● Saved entries:
Content starts

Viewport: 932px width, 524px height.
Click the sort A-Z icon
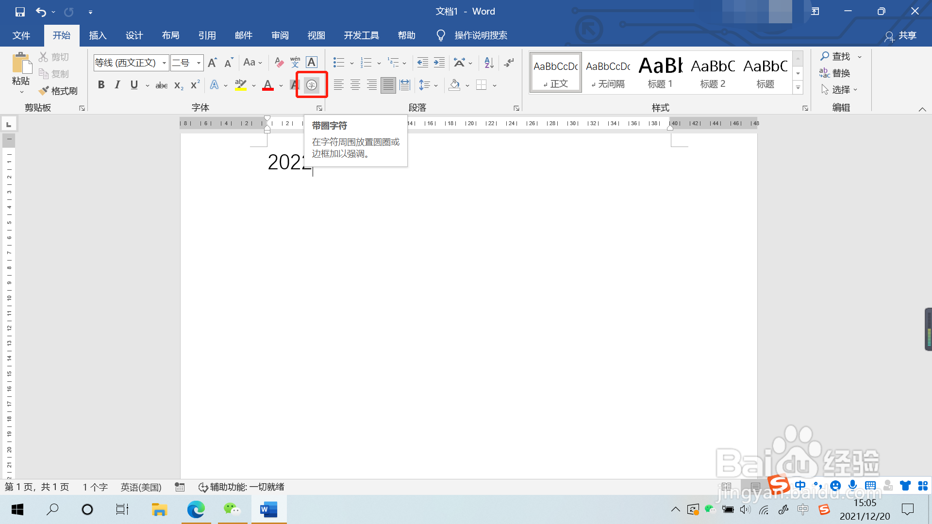(x=489, y=62)
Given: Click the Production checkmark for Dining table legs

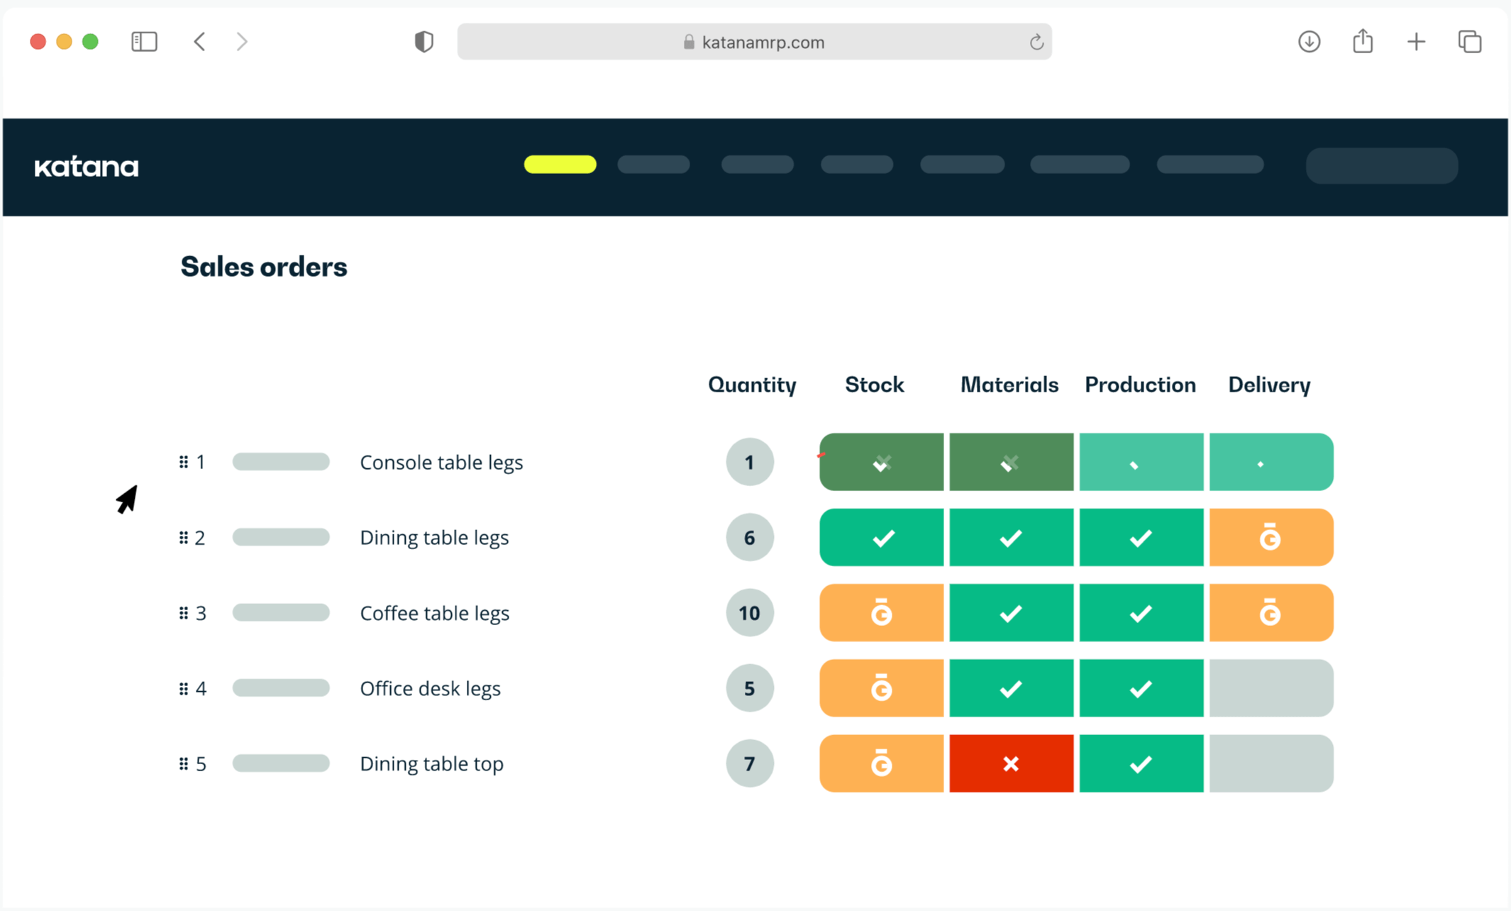Looking at the screenshot, I should point(1141,538).
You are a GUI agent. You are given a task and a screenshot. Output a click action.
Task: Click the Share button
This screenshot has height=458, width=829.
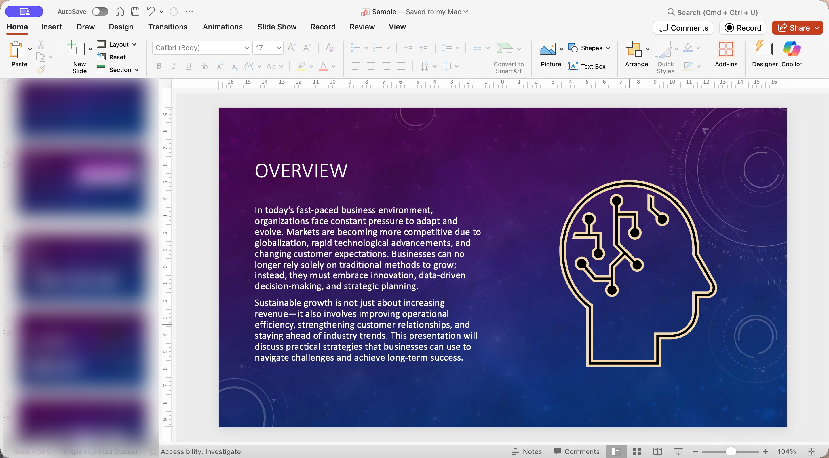click(794, 28)
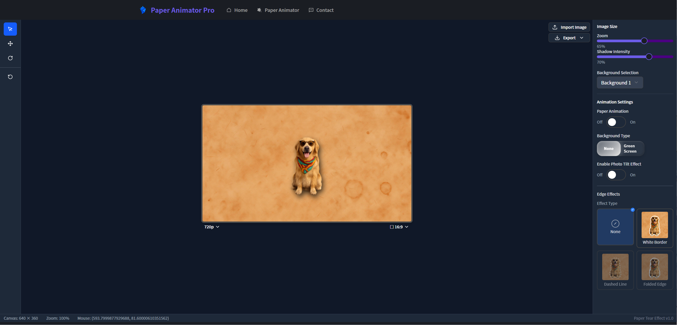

Content ends

● Aim of the exercise: Without the pictures, set down every entry exactly.

● Answer to this problem:
Viewport: 932px width, 524px height.
Click the sort A-Z icon
(x=489, y=62)
Given: Click the Production checkmark for Dining table legs

Looking at the screenshot, I should point(1141,538).
You are a GUI agent. You are given a task and a screenshot. Output a click action.
Task: Click the Share button
This screenshot has height=458, width=829.
click(794, 28)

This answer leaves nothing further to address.